• Work instructions: Copy out every record exactly.

##### Supplied information #####

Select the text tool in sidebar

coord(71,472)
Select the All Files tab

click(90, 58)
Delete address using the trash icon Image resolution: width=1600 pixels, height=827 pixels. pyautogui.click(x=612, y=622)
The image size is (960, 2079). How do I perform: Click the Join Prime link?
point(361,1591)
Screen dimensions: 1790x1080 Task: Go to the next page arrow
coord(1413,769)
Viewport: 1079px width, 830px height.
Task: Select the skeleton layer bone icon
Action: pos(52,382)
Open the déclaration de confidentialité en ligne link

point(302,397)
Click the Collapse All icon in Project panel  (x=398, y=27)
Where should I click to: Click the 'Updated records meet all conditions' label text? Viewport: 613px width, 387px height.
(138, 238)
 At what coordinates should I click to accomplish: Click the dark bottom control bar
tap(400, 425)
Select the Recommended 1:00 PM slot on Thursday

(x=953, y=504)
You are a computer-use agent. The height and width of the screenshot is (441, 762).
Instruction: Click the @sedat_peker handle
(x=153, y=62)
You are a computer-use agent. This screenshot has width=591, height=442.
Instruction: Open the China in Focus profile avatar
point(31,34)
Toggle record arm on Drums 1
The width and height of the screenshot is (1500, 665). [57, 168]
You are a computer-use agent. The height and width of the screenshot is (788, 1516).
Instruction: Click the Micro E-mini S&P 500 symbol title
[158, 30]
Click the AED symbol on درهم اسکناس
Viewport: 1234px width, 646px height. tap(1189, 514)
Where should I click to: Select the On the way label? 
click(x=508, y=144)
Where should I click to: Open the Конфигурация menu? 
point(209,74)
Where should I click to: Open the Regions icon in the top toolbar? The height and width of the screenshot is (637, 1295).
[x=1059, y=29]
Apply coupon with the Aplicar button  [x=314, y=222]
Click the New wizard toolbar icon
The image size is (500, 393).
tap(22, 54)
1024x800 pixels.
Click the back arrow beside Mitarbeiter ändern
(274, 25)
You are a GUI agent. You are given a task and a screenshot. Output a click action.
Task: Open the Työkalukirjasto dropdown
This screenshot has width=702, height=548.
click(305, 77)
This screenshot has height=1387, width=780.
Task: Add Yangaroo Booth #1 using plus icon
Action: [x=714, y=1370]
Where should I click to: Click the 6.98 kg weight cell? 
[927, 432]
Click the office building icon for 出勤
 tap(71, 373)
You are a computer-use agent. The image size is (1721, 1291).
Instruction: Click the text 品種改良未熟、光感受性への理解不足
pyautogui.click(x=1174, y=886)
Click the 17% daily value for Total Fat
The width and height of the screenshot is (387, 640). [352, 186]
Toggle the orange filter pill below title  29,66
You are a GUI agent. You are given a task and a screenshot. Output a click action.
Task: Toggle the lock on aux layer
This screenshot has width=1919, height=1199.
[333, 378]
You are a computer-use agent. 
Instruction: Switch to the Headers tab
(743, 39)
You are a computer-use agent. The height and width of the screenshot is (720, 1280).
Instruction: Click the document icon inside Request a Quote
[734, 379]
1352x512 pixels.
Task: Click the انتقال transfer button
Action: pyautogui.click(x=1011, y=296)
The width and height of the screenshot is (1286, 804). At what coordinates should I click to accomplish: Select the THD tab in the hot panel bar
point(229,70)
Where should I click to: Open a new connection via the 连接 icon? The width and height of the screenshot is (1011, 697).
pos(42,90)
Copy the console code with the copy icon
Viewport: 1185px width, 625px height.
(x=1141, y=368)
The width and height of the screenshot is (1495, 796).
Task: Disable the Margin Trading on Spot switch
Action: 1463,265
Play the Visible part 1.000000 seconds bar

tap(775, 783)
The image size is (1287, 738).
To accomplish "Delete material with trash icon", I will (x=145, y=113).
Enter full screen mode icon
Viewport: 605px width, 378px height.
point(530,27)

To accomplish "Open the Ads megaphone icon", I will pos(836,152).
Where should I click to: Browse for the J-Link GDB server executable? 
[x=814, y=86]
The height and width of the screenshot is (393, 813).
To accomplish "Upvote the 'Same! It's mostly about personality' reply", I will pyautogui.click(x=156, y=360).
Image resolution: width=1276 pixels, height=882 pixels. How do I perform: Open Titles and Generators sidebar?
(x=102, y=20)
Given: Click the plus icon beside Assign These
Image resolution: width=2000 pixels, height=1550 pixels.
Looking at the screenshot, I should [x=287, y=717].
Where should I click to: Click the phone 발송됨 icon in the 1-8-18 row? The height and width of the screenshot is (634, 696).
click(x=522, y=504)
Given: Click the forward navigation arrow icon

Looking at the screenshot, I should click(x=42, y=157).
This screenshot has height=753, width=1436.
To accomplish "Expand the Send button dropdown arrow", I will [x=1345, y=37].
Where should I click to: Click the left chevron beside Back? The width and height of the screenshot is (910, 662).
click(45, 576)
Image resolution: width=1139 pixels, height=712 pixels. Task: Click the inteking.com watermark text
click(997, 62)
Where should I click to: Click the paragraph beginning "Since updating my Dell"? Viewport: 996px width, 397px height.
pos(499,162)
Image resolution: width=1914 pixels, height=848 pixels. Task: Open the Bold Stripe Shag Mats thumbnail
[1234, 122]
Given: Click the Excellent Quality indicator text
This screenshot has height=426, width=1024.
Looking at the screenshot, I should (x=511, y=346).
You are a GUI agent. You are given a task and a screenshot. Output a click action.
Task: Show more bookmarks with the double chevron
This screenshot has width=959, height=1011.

#####

• Finished task:
Select the text tool in sidebar

coord(71,472)
Select the All Files tab

click(90, 58)
Delete address using the trash icon Image resolution: width=1600 pixels, height=827 pixels. pyautogui.click(x=612, y=622)
The image size is (960, 2079). How do I perform: Click the Join Prime link?
point(361,1591)
Screen dimensions: 1790x1080 Task: Go to the next page arrow
coord(1413,769)
Viewport: 1079px width, 830px height.
Task: Select the skeleton layer bone icon
Action: pos(52,382)
Open the déclaration de confidentialité en ligne link

point(302,397)
Click the Collapse All icon in Project panel  (x=398, y=27)
Where should I click to: Click the 'Updated records meet all conditions' label text? Viewport: 613px width, 387px height.
(138, 238)
 At what coordinates should I click to accomplish: Click the dark bottom control bar
tap(400, 425)
Select the Recommended 1:00 PM slot on Thursday

(x=953, y=504)
You are a computer-use agent. The height and width of the screenshot is (441, 762).
Instruction: Click the @sedat_peker handle
(x=153, y=62)
You are a computer-use agent. This screenshot has width=591, height=442.
Instruction: Open the China in Focus profile avatar
point(31,34)
Toggle record arm on Drums 1
The width and height of the screenshot is (1500, 665). [57, 168]
You are a computer-use agent. The height and width of the screenshot is (788, 1516).
Instruction: Click the Micro E-mini S&P 500 symbol title
[158, 30]
Click the AED symbol on درهم اسکناس
Viewport: 1234px width, 646px height. tap(1189, 514)
Where should I click to: Select the On the way label? 
click(x=508, y=144)
Where should I click to: Open the Конфигурация menu? 
point(209,74)
Where should I click to: Open the Regions icon in the top toolbar? The height and width of the screenshot is (637, 1295).
[x=1059, y=29]
Apply coupon with the Aplicar button  [x=314, y=222]
Click the New wizard toolbar icon
The image size is (500, 393).
tap(22, 54)
1024x800 pixels.
Click the back arrow beside Mitarbeiter ändern
(274, 25)
You are a GUI agent. You are given a task and a screenshot. Output a click action.
Task: Open the Työkalukirjasto dropdown
This screenshot has width=702, height=548.
click(305, 77)
This screenshot has height=1387, width=780.
Task: Add Yangaroo Booth #1 using plus icon
Action: [x=714, y=1370]
Where should I click to: Click the 6.98 kg weight cell? 
[927, 432]
Click the office building icon for 出勤
 tap(71, 373)
You are a computer-use agent. The image size is (1721, 1291).
Instruction: Click the text 品種改良未熟、光感受性への理解不足
pyautogui.click(x=1174, y=886)
Click the 17% daily value for Total Fat
The width and height of the screenshot is (387, 640). [352, 186]
Toggle the orange filter pill below title  29,66
You are a GUI agent. You are given a task and a screenshot. Output a click action.
Task: Toggle the lock on aux layer
This screenshot has width=1919, height=1199.
[333, 378]
You are a computer-use agent. 
Instruction: Switch to the Headers tab
(743, 39)
You are a computer-use agent. The height and width of the screenshot is (720, 1280).
Instruction: Click the document icon inside Request a Quote
[734, 379]
1352x512 pixels.
Task: Click the انتقال transfer button
Action: pyautogui.click(x=1011, y=296)
The width and height of the screenshot is (1286, 804). At what coordinates should I click to accomplish: Select the THD tab in the hot panel bar
point(229,70)
Where should I click to: Open a new connection via the 连接 icon? The width and height of the screenshot is (1011, 697).
pos(42,90)
Copy the console code with the copy icon
Viewport: 1185px width, 625px height.
(x=1141, y=368)
The width and height of the screenshot is (1495, 796).
Task: Disable the Margin Trading on Spot switch
Action: 1463,265
Play the Visible part 1.000000 seconds bar

tap(775, 783)
The image size is (1287, 738).
To accomplish "Delete material with trash icon", I will (x=145, y=113).
Enter full screen mode icon
Viewport: 605px width, 378px height.
point(530,27)

To accomplish "Open the Ads megaphone icon", I will pos(836,152).
Where should I click to: Browse for the J-Link GDB server executable? 
[x=814, y=86]
The height and width of the screenshot is (393, 813).
To accomplish "Upvote the 'Same! It's mostly about personality' reply", I will pyautogui.click(x=156, y=360).
Image resolution: width=1276 pixels, height=882 pixels. How do I perform: Open Titles and Generators sidebar?
(x=102, y=20)
Given: Click the plus icon beside Assign These
Image resolution: width=2000 pixels, height=1550 pixels.
Looking at the screenshot, I should [x=287, y=717].
Where should I click to: Click the phone 발송됨 icon in the 1-8-18 row? The height and width of the screenshot is (634, 696).
click(x=522, y=504)
Given: Click the forward navigation arrow icon

Looking at the screenshot, I should click(x=42, y=157).
This screenshot has height=753, width=1436.
To accomplish "Expand the Send button dropdown arrow", I will [x=1345, y=37].
Where should I click to: Click the left chevron beside Back? The width and height of the screenshot is (910, 662).
click(45, 576)
Image resolution: width=1139 pixels, height=712 pixels. Task: Click the inteking.com watermark text
click(997, 62)
Where should I click to: Click the paragraph beginning "Since updating my Dell"? Viewport: 996px width, 397px height.
pos(499,162)
Image resolution: width=1914 pixels, height=848 pixels. Task: Open the Bold Stripe Shag Mats thumbnail
[1234, 122]
Given: Click the Excellent Quality indicator text
This screenshot has height=426, width=1024.
Looking at the screenshot, I should (x=511, y=346).
You are a GUI agent. You are given a task and a screenshot. Output a click action.
Task: Show more bookmarks with the double chevron
This screenshot has width=959, height=1011.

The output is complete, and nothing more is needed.